27 Jun 2006
Augusta Free Press Do you believe in ghosts? Chris Graham chris@augustafreepress.com 6/25/06 What do you think? Do you believe in ghosts? Weigh in with your opinion at the end of this story. Brenda Gordon didn't want to admit to herself that she believed in ghosts. Being confronted with evidence of their existence will tend to make a believer out of anybody, of course. "I moved into the house that my dad lived in, and he's been dead since 1997, and the doorbell started ringing - and there would be no one there. And it started ringing on dates and times that made us really believe it was him trying to contact us," said Gordon, who lives in Greenville in the southern part of Augusta County.

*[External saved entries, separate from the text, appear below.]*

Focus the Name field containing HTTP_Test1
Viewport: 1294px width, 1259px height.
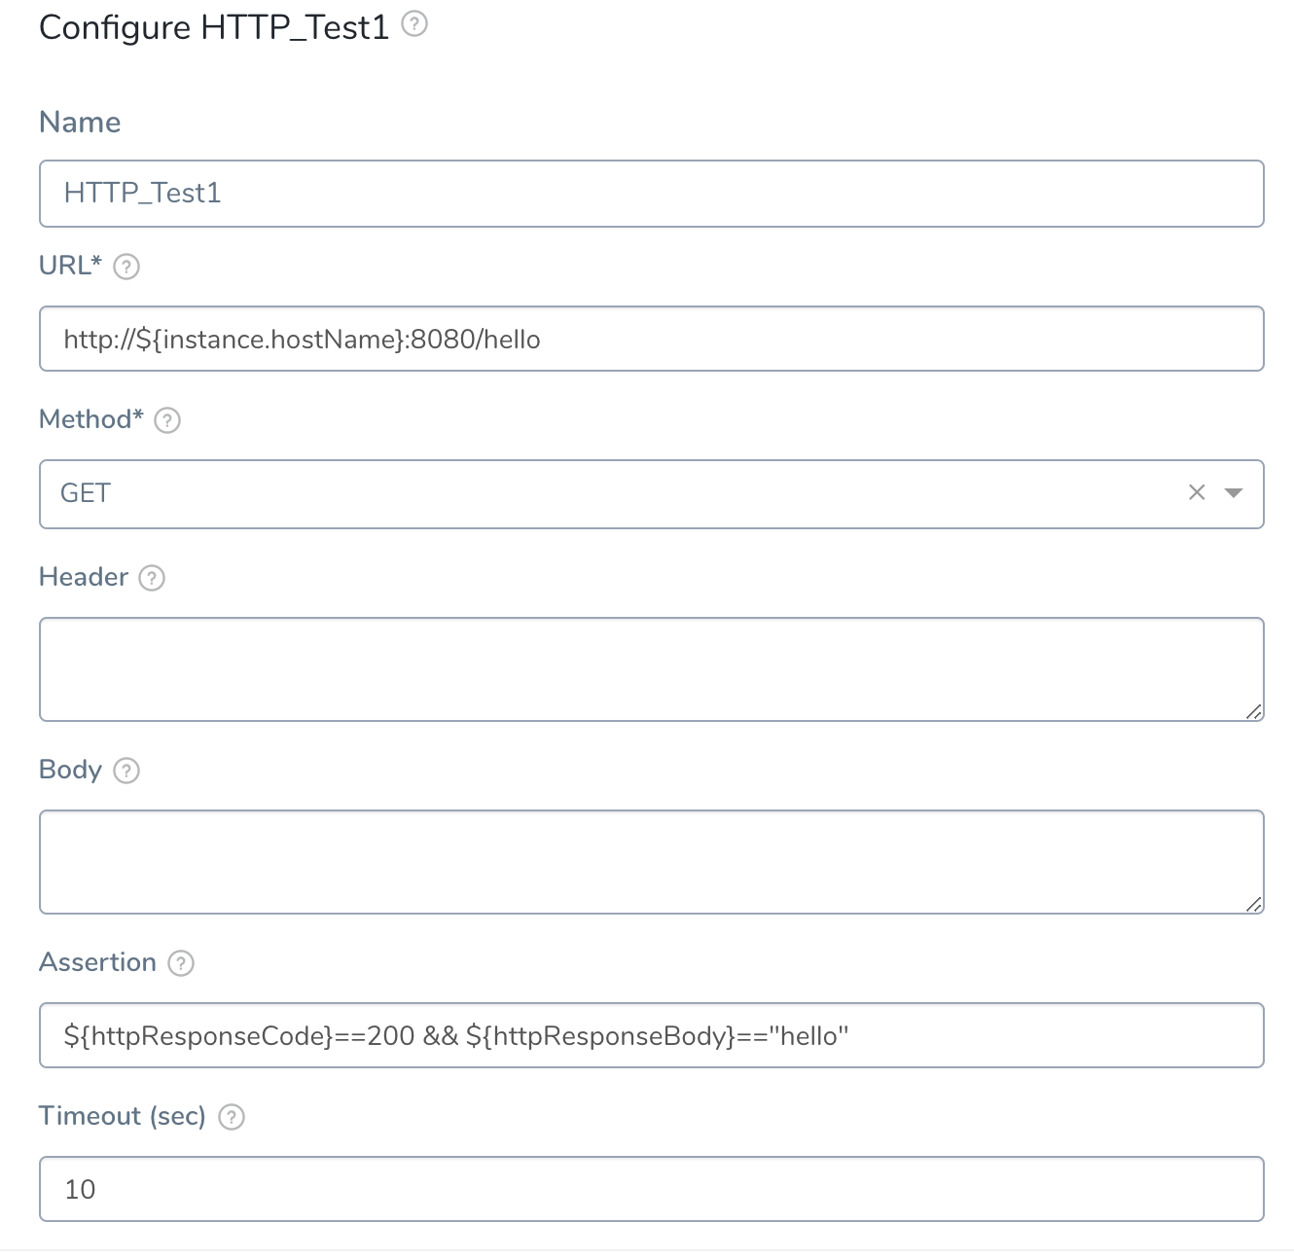tap(652, 194)
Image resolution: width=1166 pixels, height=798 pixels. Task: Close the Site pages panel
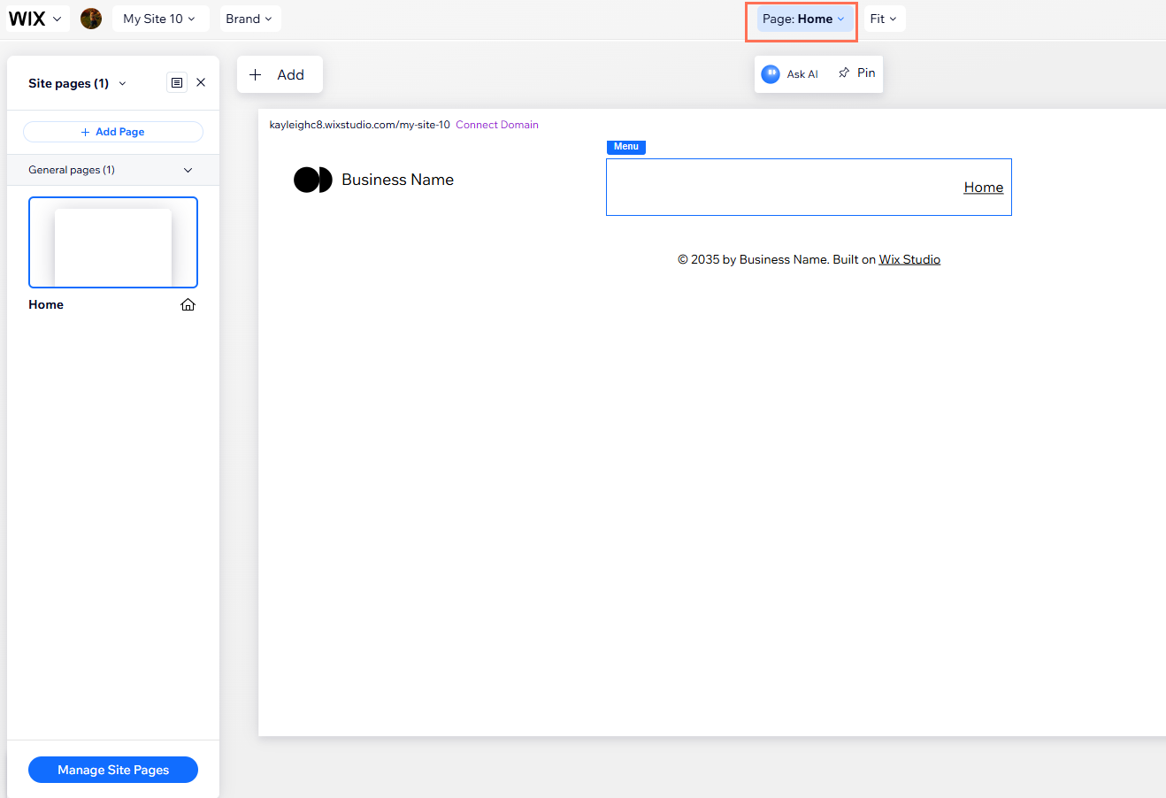pos(201,82)
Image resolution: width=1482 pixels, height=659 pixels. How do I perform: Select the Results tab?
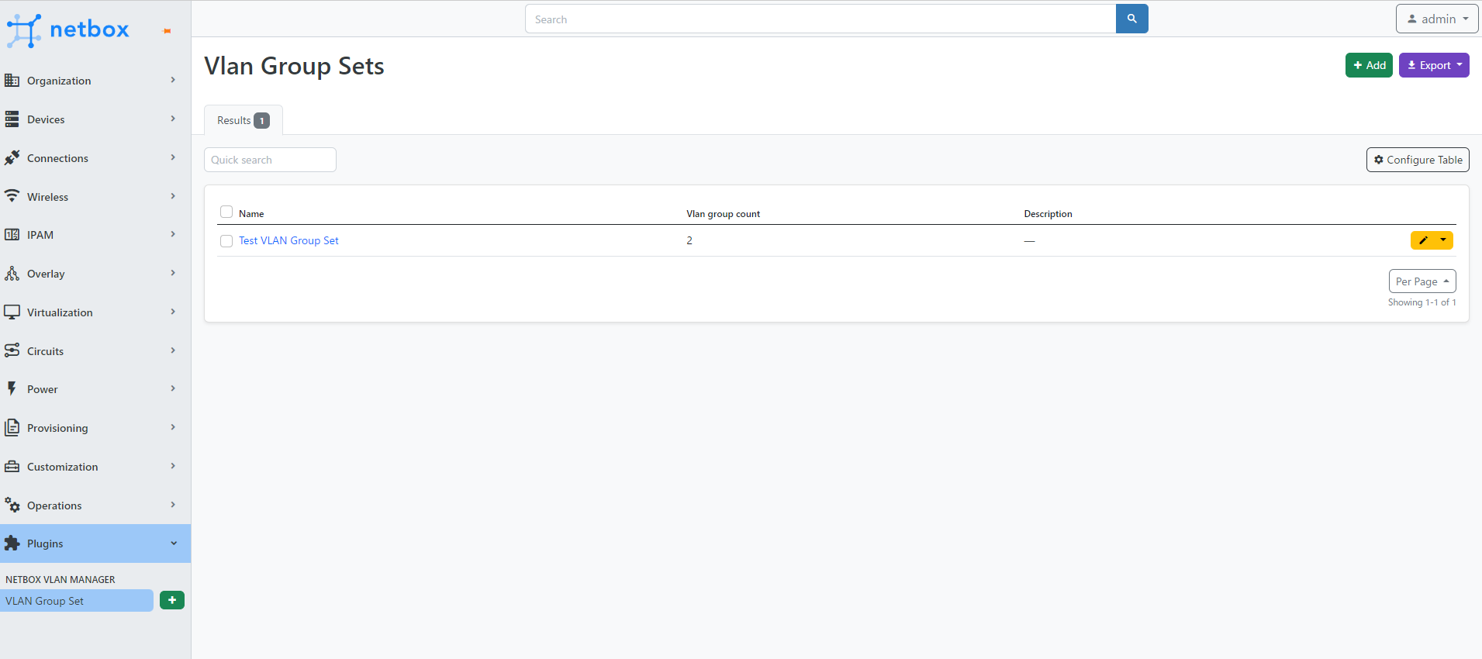coord(243,120)
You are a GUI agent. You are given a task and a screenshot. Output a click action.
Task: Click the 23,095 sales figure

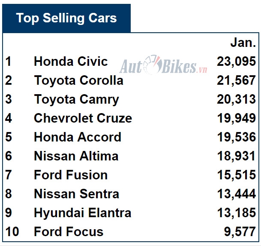tap(236, 62)
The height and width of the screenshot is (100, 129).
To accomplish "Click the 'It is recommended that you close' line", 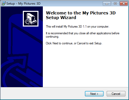I will [83, 33].
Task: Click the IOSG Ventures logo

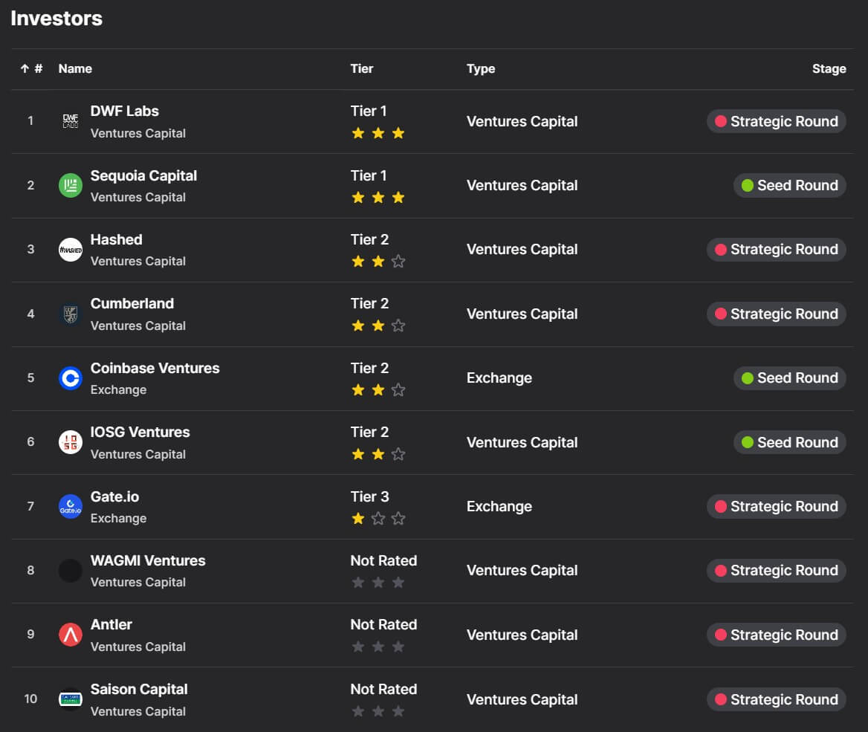Action: click(71, 442)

"We checked out the wiring and checked out everything in the area - there are no houses near us, we're out in the county. It just made sense that it was him," Gordon said. "When you see something with your own eyes, it really is different than just hearing about it or hearing other people's beliefs. When you see something yourself, and you can't deny it, it really makes you a believer," Gordon told The Augusta Free Press.

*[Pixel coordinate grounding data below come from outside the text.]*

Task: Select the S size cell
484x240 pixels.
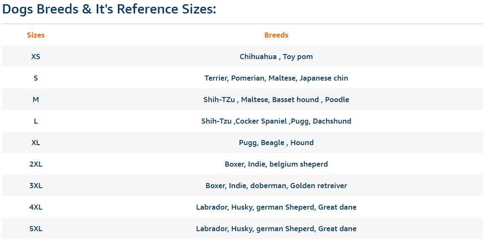Action: [x=36, y=78]
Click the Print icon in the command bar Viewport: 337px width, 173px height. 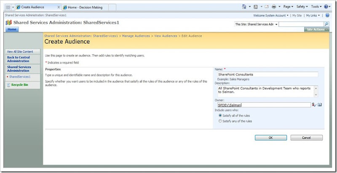tap(274, 7)
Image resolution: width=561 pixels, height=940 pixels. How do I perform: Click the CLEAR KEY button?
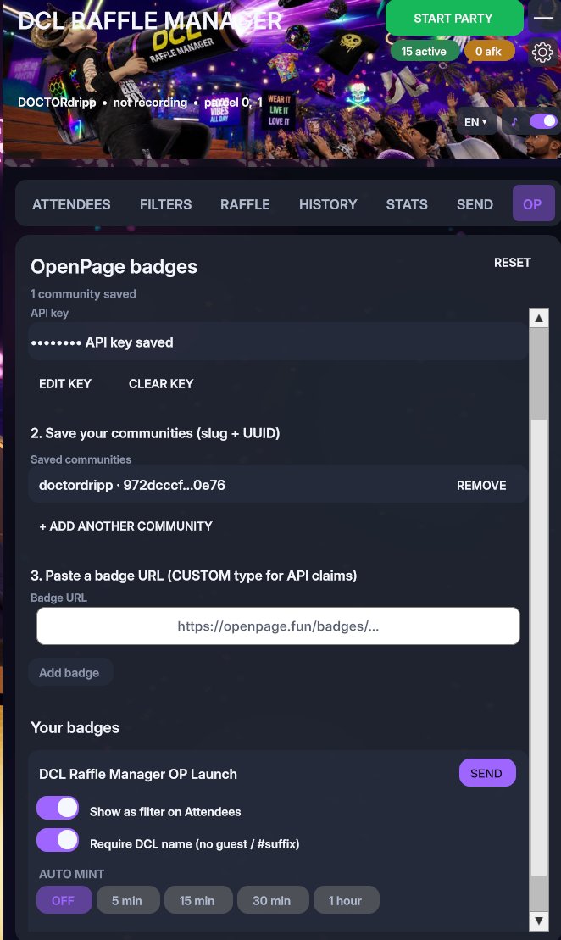click(x=161, y=384)
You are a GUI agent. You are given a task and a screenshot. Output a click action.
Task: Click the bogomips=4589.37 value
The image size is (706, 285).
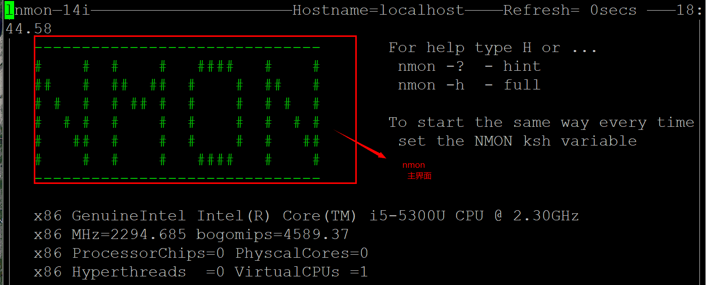coord(273,235)
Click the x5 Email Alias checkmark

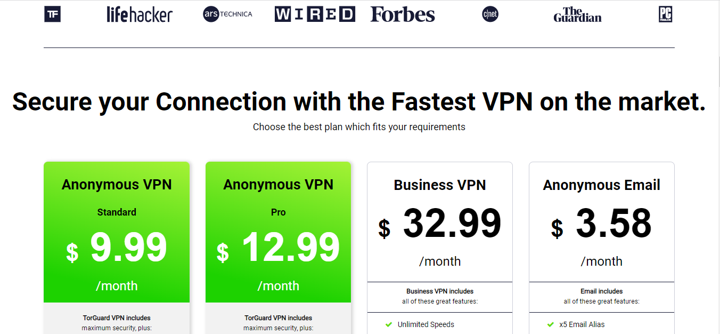click(550, 324)
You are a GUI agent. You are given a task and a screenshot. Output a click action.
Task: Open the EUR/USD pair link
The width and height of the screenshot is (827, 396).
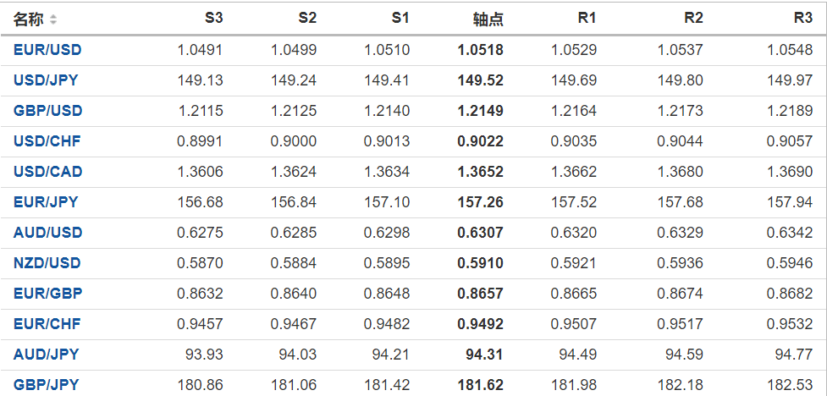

Gordon is a member of the Waynesboro Paranormal Research Group that investigates reports of ghost sightings and hauntings across the Shenandoah Valley and across the state of Virginia. River City resident Wayne Harrup founded the research group last summer while recuperating from a stroke that he jokes made him interested in ghosts "since I almost became one of them." "I'm not trying to make anybody a believer or a skeptic. What I'm trying to do is present what's out there as it is - here's what we have, and you can pick and choose whether you believe or you don't believe," Harrup told the AFP.
Ghost hunting is certainly getting a lot of play in popular culture these days - most notably through the Sci-Fi Channel hit "Ghost Hunters," which is helping to bring the so-called science of the paranormal into the mainstream. The "CSI" aspect of "Ghost Hunters" plays well on television - but does purchasing high-tech gadgets like electromagnetic-field detectors and electronic-voice-phenomenon meters and infrared cameras and using the term science to describe what they're doing with them make the ghost hunters of the 21st century any different from the ghost hunters from other epochs? "We are not wide-eyed believers. We are not fanatics. I will try to go beyond the pale to prove that there's a natural explanation for something," Harrup said.
"We do use scientific instrumentation - as much as we can afford it, anyway," Harrup said. "We have EMF meters that detect electromagnetic fields. We have laser thermal detectors so we can detect cold spots. "We approach it from a scientific basis," Harrup said. "Real science," counters James Randi, a professional magician who founded the James Randi Educational Foundation, which investigates claims of the paranormal from a decidedly skeptical point of view, in 1996, "demands evidence."
"All the rest of it is blind faith - and there are two kinds of faith," Randi told the AFP. "There's faith in things like how Sophia Loren will not be at my doorstep when I come home tonight - that's based upon past experience and good common sense. Evidence-based thinking is a totally different thing altogether from faith-based thinking.
"There are all kinds of systems for looking into this sort of thing - but they've got to adopt some standards, to start with. You've got to have standards. You've got to start making definitions and establish your baseline from which you worked. They haven't done that - because they take anything that they come up with as being significant. They don't have standards that they work with - and if they don't, they don't have a science. They like to believe that they're active scientists because they have instruments with them," Randi said.
"A lot of times what they're doing is they're going around, and they're pretending to understand the science behind it, and they're using scientific tools, but they're misusing them," said Benjamin Radford, the managing editor of The Skeptical Inquirer and the author of several books shedding light on how those who investigate the paranormal go about their business.
"It's like if you give someone a ruler, and they're using it as a pry bar, well, the ruler works as a ruler, but it doesn't work for everything. And so in the same way, if they're taking all this high-tech equipment around, it's not that the equipment is necessarily faulty, but the science comes from the user, not from the equipment," Radford told the AFP.